The trial court’s award of attorney’s fees to the defendant is affirmed.

So ordered.


[Note 1] The Hon. Stephen S. Ostrach has recused himself from the review and decision of this appeal.

[Note 2] The agreement for judgment provided for the award of costs to Anderson, “including reasonable attorney’s fees pursuant to G.L. c. 93A and G.L. c. 186, § 14 to be determined by the Court upon Motion by the Defendant.”

[Note 3] The tennis match of filing and reply, filing and reply, is reflected throughout the docket and the 447 pages of filings regarding attorney’s fees. In contrast, Queen Annes’ complaint, Anderson’s answer, and the parties’ agreement for judgment consisted of five pages.

[Note 4] There was no abuse of discretion in the denial of Queen Annes’ reconsideration motion, which failed to present any new evidence or information not available to Queen Annes at the time of the initial assessment hearing. Floyd v. Owens, 2009 Mass. App. Div. 219, 223, citing Harmon Plumbing, Inc. v. Jacobs, 1994 Mass. App. Div. 89, 90 and Peterson v. Hopson, 306 Mass. 597, 599 (1940) (“When there has been no change of circumstances and no new evidence, a court is not required even to entertain, much less hold a hearing, on a reconsideration motion.”).

[Note 5] In arguing that the attorney’s fees awarded by the trial court here were “disproportionate,” Queen Annes urges that both the trial judge in this case and appellate courts are familiar with Anderson’s attorney’s customarily expansive and excessive claims for attorney’s fees. Queen Annes references, for example, Moore Real Estate Trust v. Din-Dayal, in which Anderson’s attorney sought legal fees in the amount of $208,035.74 for 550 hours of claimed work on a summary process appeal. The Appellate Division, Northern District awarded only $29,500.00, concluding in a summary decision (No. 9962, issued Dec. 19, 2006) that Anderson’s attorney’s billings were blatant overkill, and patently excessive and unreasonable. Queen Annes also points to Stowe v. Bologna, 417 Mass. 199 (1994), in which the Court rejected Anderson’s attorney’s bill for $81,332.75 and awarded him only $30,000.00, determining that the issues on appeal in that case were not sufficiently varied, numerous, complex, or novel to warrant the amount of fees requested. At issue, however, are the attorney’s fees in this case, and there is nothing in the record to suggest that the trial judge did not properly apply the applicable standard to the facts of this case.

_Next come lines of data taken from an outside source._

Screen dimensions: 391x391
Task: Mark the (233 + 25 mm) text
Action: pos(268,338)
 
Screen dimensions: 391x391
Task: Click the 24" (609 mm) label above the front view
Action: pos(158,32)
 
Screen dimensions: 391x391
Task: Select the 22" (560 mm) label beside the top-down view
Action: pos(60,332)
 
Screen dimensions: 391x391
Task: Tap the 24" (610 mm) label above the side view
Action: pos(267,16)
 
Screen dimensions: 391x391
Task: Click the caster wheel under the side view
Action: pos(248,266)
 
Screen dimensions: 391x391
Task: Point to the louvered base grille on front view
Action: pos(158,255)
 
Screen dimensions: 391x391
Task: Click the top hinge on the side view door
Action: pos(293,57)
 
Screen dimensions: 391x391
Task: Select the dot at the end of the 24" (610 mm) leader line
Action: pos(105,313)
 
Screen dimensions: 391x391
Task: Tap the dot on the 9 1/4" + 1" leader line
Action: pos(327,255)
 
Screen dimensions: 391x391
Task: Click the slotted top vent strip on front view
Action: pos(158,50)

[Note 6] Queen Annes is unpersuasive in its attempt to minimize the significance of this case, the issues raised, and the defense marshaled by Anderson. If, as Queen Annes argues in its brief, it was “undisputed that Anderson failed to tender rent/use and occupation for an extended period of time,” Anderson would have been evicted and adjudged liable for unpaid rent. But Queen Annes itself agreed that Anderson should continue in possession and was entitled to damages. Queen Annes also quotes the Uniform Summary Process Rules references to the need for expeditious and inexpensive proceedings in such “routine matters.” While that established policy is sound, there is nothing routine about a summary process action to an individual defendant faced with eviction and homelessness. To minimize the importance of every eviction case also diminishes the complex factual and legal issues with which courts are faced in handling these matters daily. Volume plus routine do not equal insignificance or even simplicity. Granted, in many summary process cases, the landlord is well within its rights in seeking an expeditious eviction. But that in no way suggests that a tenant’s defense against an eviction should not be vigorous and thorough, and that a prevailing tenant should not be awarded reasonable attorney’s fees for the work required in mounting that defense.